A woman went to see her doctor complaining that she could not open her right eye. The Los Angeles woman in her late sixties explained that after undergoing a cosmetic procedure a few months earlier, her right eye seemed to have glued itself shut. While she could not open her right eye without feeling excruciating pain, she said that every single time she tried to pry it open, she heard a strange, sharp clipping sound coming.
The woman's doctor, cosmetic surgeon Allan Wu, admitted that he initially believed that the woman was either imagining things or making things up, according to Scientific American.
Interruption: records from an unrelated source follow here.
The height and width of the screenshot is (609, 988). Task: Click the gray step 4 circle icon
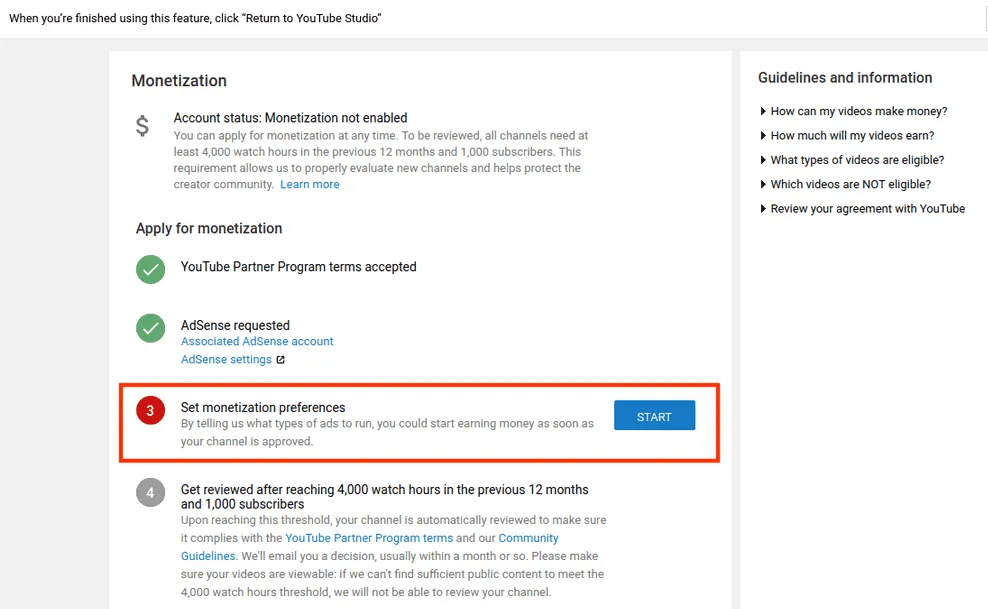pos(150,492)
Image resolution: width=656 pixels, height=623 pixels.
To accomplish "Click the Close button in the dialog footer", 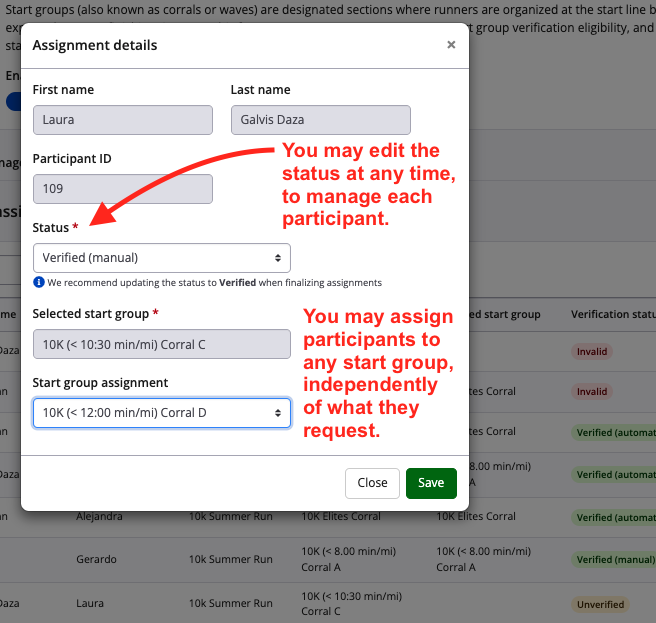I will point(372,483).
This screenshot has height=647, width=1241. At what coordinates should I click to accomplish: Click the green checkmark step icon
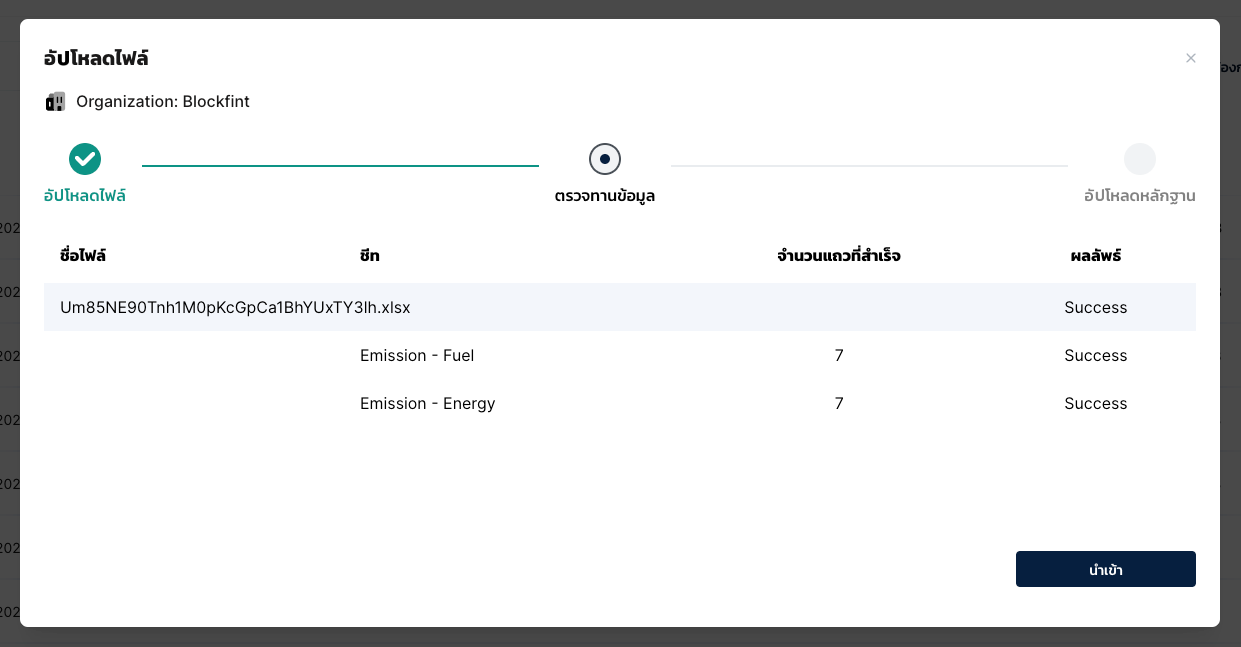[x=85, y=158]
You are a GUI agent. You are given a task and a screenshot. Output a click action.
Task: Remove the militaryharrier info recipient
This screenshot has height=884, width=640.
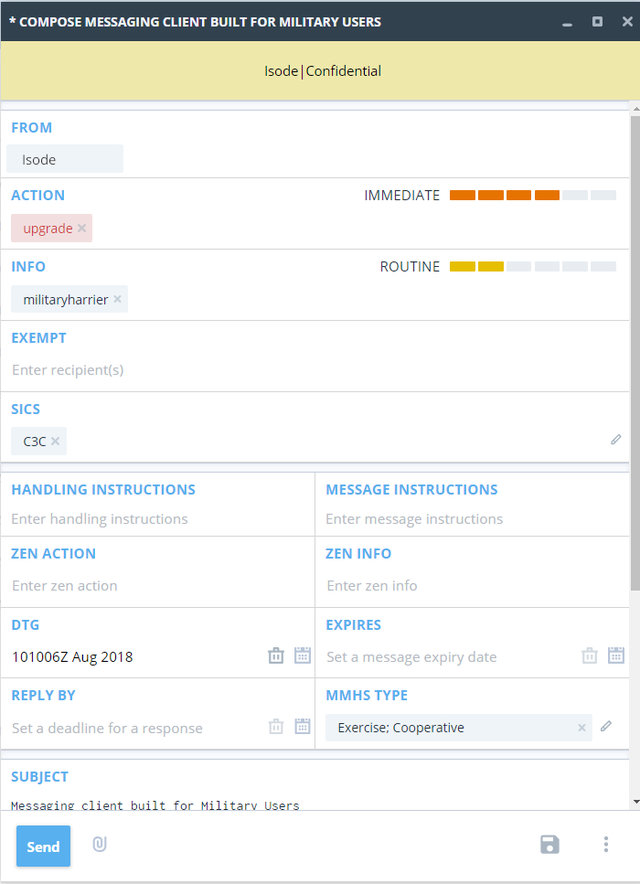click(x=117, y=299)
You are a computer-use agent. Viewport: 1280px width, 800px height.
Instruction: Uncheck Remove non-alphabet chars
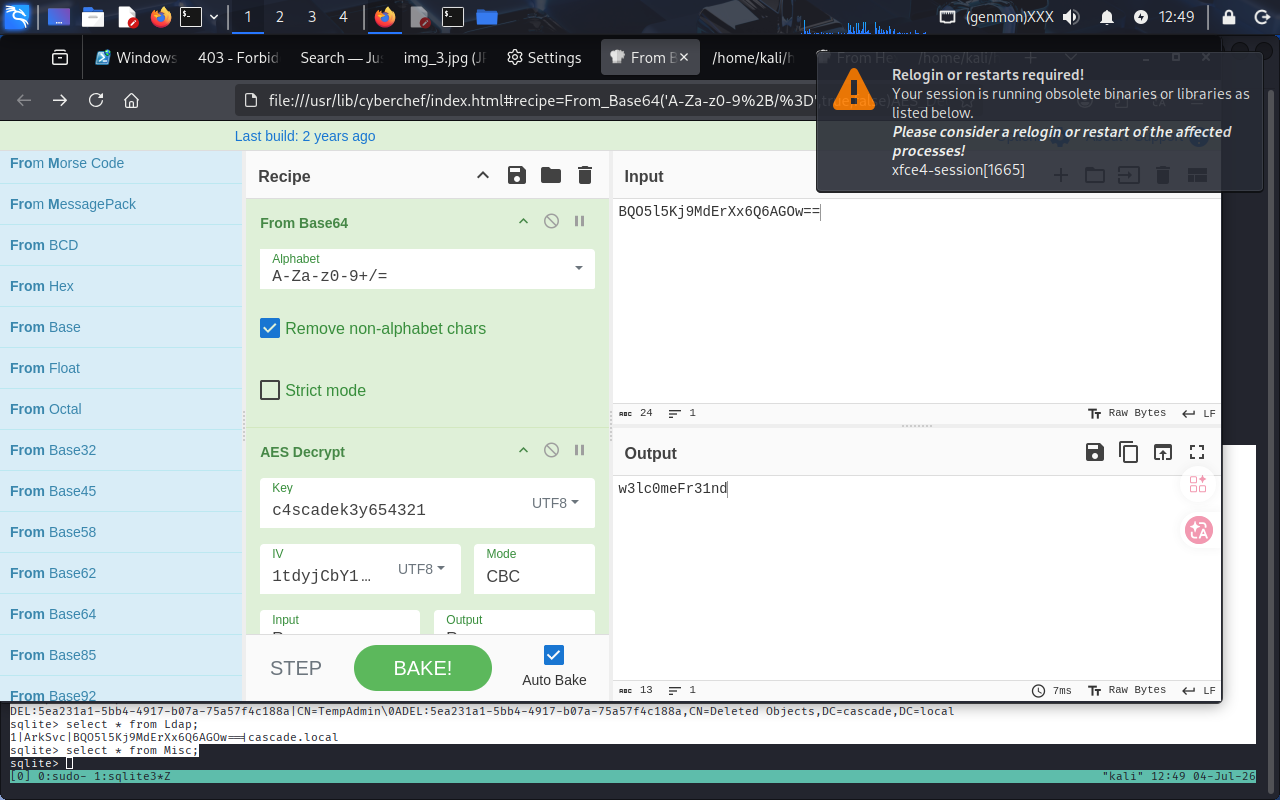pyautogui.click(x=270, y=328)
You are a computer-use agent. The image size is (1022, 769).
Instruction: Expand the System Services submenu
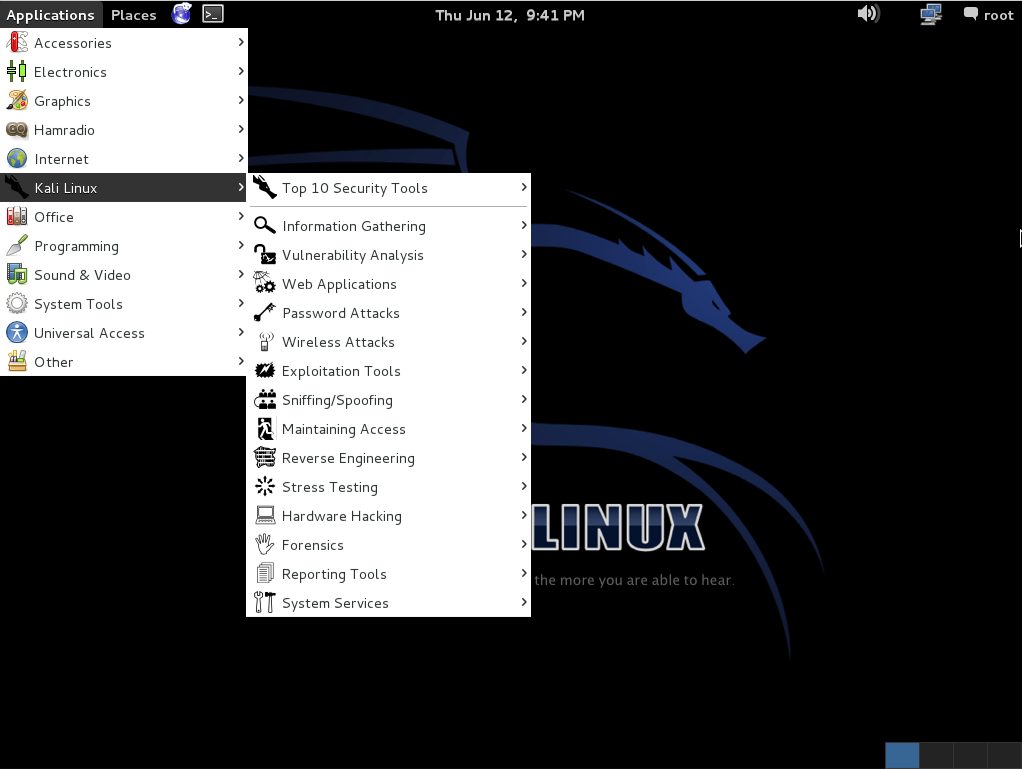click(521, 603)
But, after examining the woman in person, the doctor saw that her eyelid was indeed drooped shut and that her eye was swollen.
His discovery after his initial examination was even more astonishing.
After nearly seven hours of surgery exploring his patient's eyelid and the tissue surrounding her eye, Wu and his colleagues managed to dig out mysterious pieces of small bone fragments that appeared to be growing in the flesh around her eye.
The clicking the woman had heard when she forced her right eye open had been the sound of the small chunks of bone grinding against one another.
Apparently the surgery the woman had had three months earlier was a relatively new kind of cosmetic procedure at a different clinic in Los Angeles. The new procedure was essentially a stem cell face-lift. Doctors has extracted adult stem cells from her belly fat, isolated them and then injected them along with a filler, calcium hydroxylapatite, around her eyes.
Stem cells are cells that can duplicate in an immature state, and are capable of developing into many different kinds of mature tissue. In this particular case, the woman had paid more than $20,000 to have doctors extract mesenchymal stem cells, which can turn into bone, cartilage or fat, from her body, so that the isolated cells can be injected back into her face.
Wu believes that because the stem cells were injected along with calcium hydroxylapatite, which was used as filler to reduce the appearance of wrinkles, the combination of the mineral filler and stem cells, which can develop into many different types of cells, turned into bone.
The woman is doing well since Wu removed the pieces of bone from her eyelid in 2009. However, it is possible that the living stem cells remaining in her face could strike and turn into bone or some other abnormal bodily tissue in other parts of her face.
While the U.S. Food and Drug Administration has not approved any cosmetic product or treatment involving stem cells, they are growing in popularity in clinics around the world. The medical possibilities that can come from stem cells are limitless, but they are still poorly understood, very unpredictable and may also produce unintended and harmful effects.